- _Fragmento de página_:
-------

Karl Marx no estaba del todo contento con que su yerno Paul Lafargue, un francocubano demasiado “caribeño” para su gusto, hubiese escrito El derecho a la pereza, un panfleto más legible que El capital (aunque a panfletista genial a Marx no le ganaba nadie), donde desacredita la ética de la laboriosidad y recuerda oportunamente que la voz “trabajo” viene del nombre de un antiguo instrumento de tortura. También nuestros clásicos hablan frecuentemente de pasar “penas y trabajos” y no precisamente recomendando la experiencia… Lo cierto es que el propio Marx, en aquella página utópica donde describe cómo el hombre liberado será agricultor por la mañana, industrial más tarde, arquitecto o pintor luego y poeta al caer la noche, realmente no está hablando del paraíso de los trabajadores sino de las perfectas y eternas vacaciones… Simone de Beauvoir inicia su reflexión ética contando una anécdota leída en Plutarco. Pirro, gran rey de Persia, le cuenta al filósofo Cineas sus planes imperiales: conquistará toda Grecia, luego África, Asia Menor, Arabia, India… “¿Y después?”, le pregunta Cineas. El rey suspira: “¡Ah, luego descansaré!”. “Entonces”, observa Cineas, ahogando un bostezo, “¿por qué no descansar ahora mismo, sin tanto trajín?”. Por su parte, un laborioso arrepentido, Bertrand Russell, escribió un Elogio de la ociosidad, donde afirma: “La técnica moderna ha hecho posible, dentro de ciertos límites, que el ocio no sea la prerrogativa de pequeños grupos privilegiados, sino un derecho repartido igualmente por toda la comunidad. La moralidad del trabajo es una moralidad de esclavos y el mundo moderno no tiene necesidad de esclavitud”.

Desde luego en la actualidad las vacaciones tienen serias contrapartidas negativas. Para empezar, como son simplemente el reverso de las jornadas laborales, no desmienten y triunfan sobre la necesidad del trabajo sino que la confirman. Por tanto, los millones de personas que no logran encontrar trabajo están condenados a una caricatura atroz y cutre de las vacaciones generales, lo mismo que las multitudes que se agolpan en las carreteras y aeropuertos cuando toca el éxodo veraniego tienen su reverso aciago en las desesperadas masas que huyen de dictaduras o guerras en busca de un futuro mejor.

-------

- _Ejercicio 1_:
Expresa como una lista JSON de cadenas las líneas del listado que empiezan en la que contiene "Open Documents under iCloud" y terminan en la que contiene "pos(391,83)", ambas incluidas, con una cadena por línea y sin las líneas en blanco.

-------

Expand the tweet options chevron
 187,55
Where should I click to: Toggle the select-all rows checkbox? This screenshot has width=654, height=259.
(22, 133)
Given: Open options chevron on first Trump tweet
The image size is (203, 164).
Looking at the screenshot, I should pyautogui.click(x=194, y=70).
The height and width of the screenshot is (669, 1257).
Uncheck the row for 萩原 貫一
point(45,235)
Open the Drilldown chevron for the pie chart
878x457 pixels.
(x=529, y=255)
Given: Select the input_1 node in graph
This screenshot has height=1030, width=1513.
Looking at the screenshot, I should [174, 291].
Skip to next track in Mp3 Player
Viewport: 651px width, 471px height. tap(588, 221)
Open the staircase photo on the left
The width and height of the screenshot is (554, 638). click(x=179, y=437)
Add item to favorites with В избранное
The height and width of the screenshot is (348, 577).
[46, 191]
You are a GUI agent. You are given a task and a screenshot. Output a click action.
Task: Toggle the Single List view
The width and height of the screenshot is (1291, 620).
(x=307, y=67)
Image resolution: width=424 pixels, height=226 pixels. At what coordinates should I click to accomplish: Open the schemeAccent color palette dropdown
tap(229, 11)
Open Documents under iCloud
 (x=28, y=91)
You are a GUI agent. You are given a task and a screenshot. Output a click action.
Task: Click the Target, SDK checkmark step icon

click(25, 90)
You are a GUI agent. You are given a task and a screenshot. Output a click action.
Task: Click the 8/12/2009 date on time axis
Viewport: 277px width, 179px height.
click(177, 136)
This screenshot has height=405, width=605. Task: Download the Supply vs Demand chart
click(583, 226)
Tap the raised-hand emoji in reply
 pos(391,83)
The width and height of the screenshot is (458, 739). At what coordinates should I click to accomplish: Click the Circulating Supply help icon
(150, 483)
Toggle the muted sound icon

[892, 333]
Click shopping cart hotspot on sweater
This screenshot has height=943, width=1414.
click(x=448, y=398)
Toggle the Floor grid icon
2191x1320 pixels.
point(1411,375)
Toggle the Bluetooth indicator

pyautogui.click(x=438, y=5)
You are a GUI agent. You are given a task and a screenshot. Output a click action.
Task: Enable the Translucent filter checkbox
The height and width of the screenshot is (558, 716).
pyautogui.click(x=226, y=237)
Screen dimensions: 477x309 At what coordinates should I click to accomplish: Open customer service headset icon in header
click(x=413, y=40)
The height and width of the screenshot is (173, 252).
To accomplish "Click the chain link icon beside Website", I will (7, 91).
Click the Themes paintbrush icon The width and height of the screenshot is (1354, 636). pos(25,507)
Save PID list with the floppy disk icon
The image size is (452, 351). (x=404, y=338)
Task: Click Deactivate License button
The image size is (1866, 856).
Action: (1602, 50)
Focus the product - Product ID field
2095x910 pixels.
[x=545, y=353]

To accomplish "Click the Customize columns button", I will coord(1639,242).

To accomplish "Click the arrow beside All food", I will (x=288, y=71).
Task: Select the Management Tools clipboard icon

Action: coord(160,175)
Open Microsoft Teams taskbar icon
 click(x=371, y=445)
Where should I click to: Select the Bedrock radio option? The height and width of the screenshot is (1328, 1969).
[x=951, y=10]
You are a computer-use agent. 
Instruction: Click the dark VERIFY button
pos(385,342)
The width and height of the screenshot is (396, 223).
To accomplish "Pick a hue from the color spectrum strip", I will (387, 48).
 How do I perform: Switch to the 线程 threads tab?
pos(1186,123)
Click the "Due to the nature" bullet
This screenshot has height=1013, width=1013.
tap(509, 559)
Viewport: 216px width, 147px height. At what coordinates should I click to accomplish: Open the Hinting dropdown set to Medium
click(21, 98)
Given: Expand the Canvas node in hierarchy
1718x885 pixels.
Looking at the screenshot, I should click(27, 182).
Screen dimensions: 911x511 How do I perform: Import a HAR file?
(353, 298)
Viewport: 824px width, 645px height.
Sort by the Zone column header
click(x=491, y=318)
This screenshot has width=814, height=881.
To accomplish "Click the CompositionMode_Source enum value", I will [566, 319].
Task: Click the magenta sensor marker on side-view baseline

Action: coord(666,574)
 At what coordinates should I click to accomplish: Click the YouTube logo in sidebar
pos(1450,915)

-------

- _Ejercicio 2_:
Continúa el texto sobre el ocio y las vacaciones a partir del punto en que se interrumpe.

- _Respuesta esperada 1_:
[
  "Open Documents under iCloud",
  " (x=28, y=91)",
  "You are a GUI agent. You are given a task and a screenshot. Output a click action.",
  "Task: Click the Target, SDK checkmark step icon",
  "click(25, 90)",
  "You are a GUI agent. You are given a task and a screenshot. Output a click action.",
  "Task: Click the 8/12/2009 date on time axis",
  "Viewport: 277px width, 179px height.",
  "click(177, 136)",
  "This screenshot has height=405, width=605. Task: Download the Supply vs Demand chart",
  "click(583, 226)",
  "Tap the raised-hand emoji in reply",
  " pos(391,83)"
]

- _Respuesta esperada 2_:
Pero lo peor de todo es que las vacaciones están sometidas a la pauta laboral por excelencia, que no es producir sino gastar. Ahí cumple una función avasalladora la falta de educación —¡otra más!— porque cuanto más inculta es la gente, más dinero necesita para rellenar el tiempo libre. Son como esos países que no crean ni patentan nada propio y que todo tienen que importarlo del extranjero. Por supuesto incluyo en esta nómina a los snobs, esos pseudocultos a los que sale tan caro impresionar al vulgo con su “buen gusto” ostentatorio. Conozco personas tan desasistidamente incultas que menos mal que son millonarios, porque de otro modo no sé cómo se las iban a arreglar…

¿Entonces? Pues nada, que nadie les prive de sus vacaciones ni tengan el menor escrúpulo en tomárselas y eso en cuanto puedan, aunque en el calendario las fechas no estén marcadas con tinta roja. Tómenselas a su modo, haciendo esas cosas tan valiosas que nadie retribuye, sea leerse las obras completas de Shakespeare, aprender a tocar la flauta dulce o mirar incansablemente el mar. No vendan ni uno solo de sus minutos y compren lo menos posible, pero sin agobios ni exageraciones. También hay cosas bonitas, aunque lo más bonito nunca sea una cosa. Váyanse, váyanse muy lejos, para lo que no necesitan siquiera salir de casa: viajen alrededor de su cuarto, como hizo Xavier de Maistre. Y a poco que puedan, háganme caso: no vuelvan jamás...

© El País (España)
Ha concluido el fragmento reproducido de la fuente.